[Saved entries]
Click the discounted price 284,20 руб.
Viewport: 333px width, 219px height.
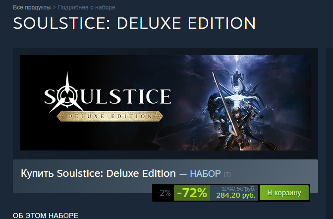click(x=236, y=195)
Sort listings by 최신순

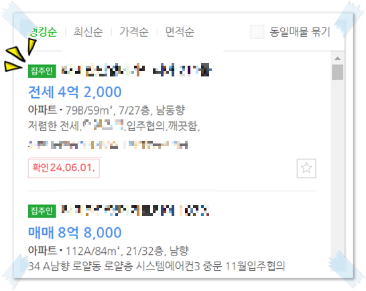(x=88, y=32)
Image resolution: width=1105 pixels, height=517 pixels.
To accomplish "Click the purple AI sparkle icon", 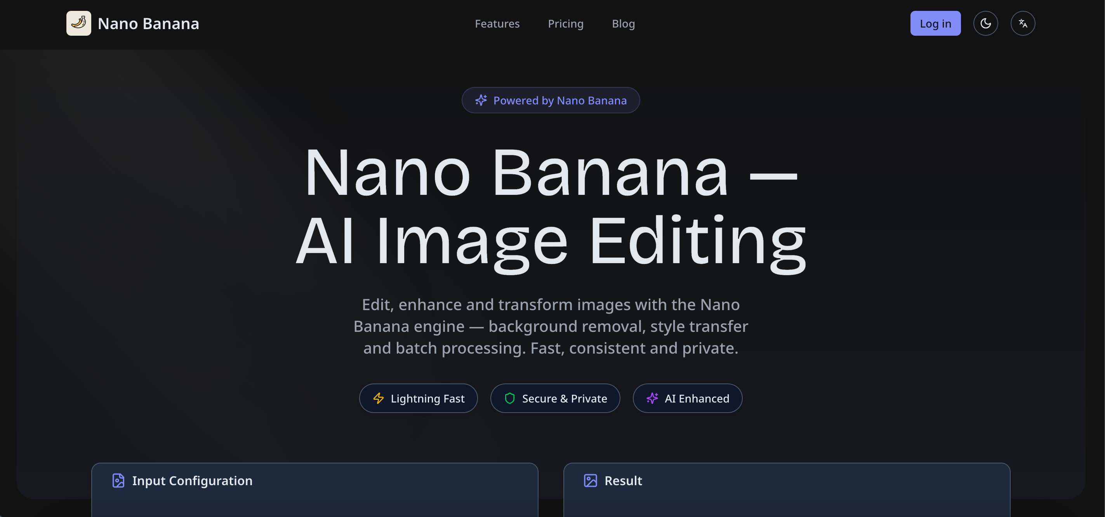I will coord(652,398).
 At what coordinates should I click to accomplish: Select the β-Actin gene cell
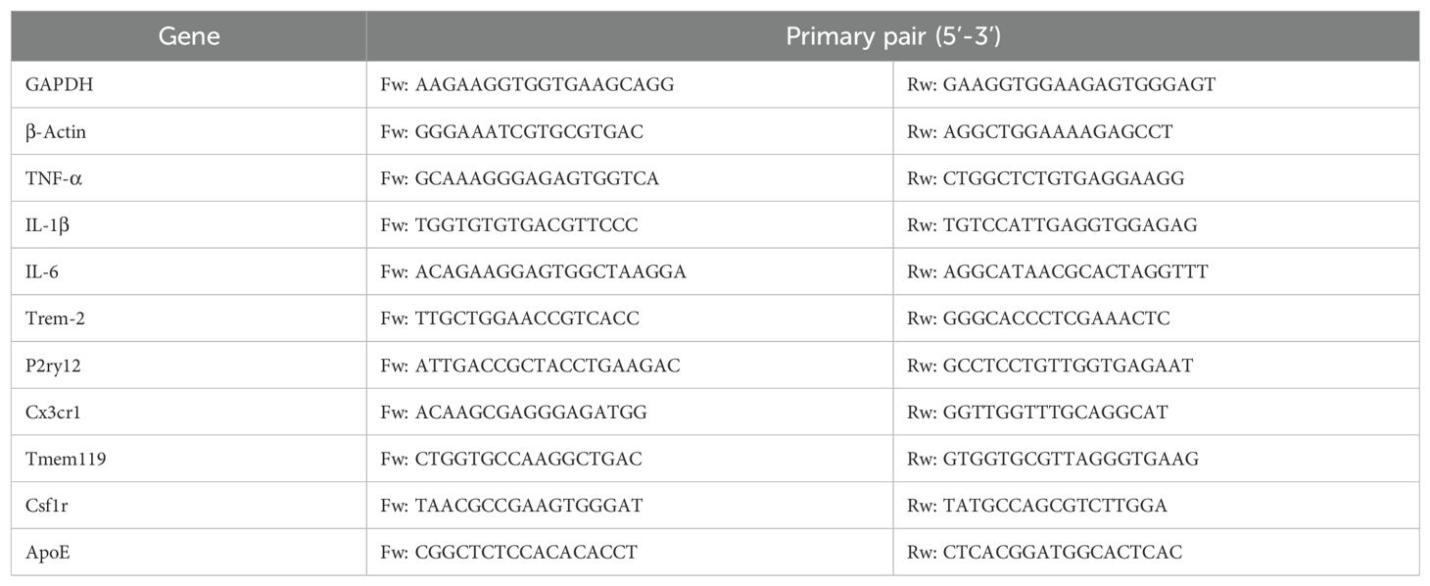pyautogui.click(x=189, y=131)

## WORK INSTRUCTIONS
Extract, word for word, each line from the top of the data down to and including the line with "Image resolution: width=1105"; skip the pictures.

## EXERCISE RESPONSE
Click the discounted price 284,20 руб.
Viewport: 333px width, 219px height.
click(x=236, y=195)
Sort listings by 최신순

(x=88, y=32)
Image resolution: width=1105 pixels, height=517 pixels.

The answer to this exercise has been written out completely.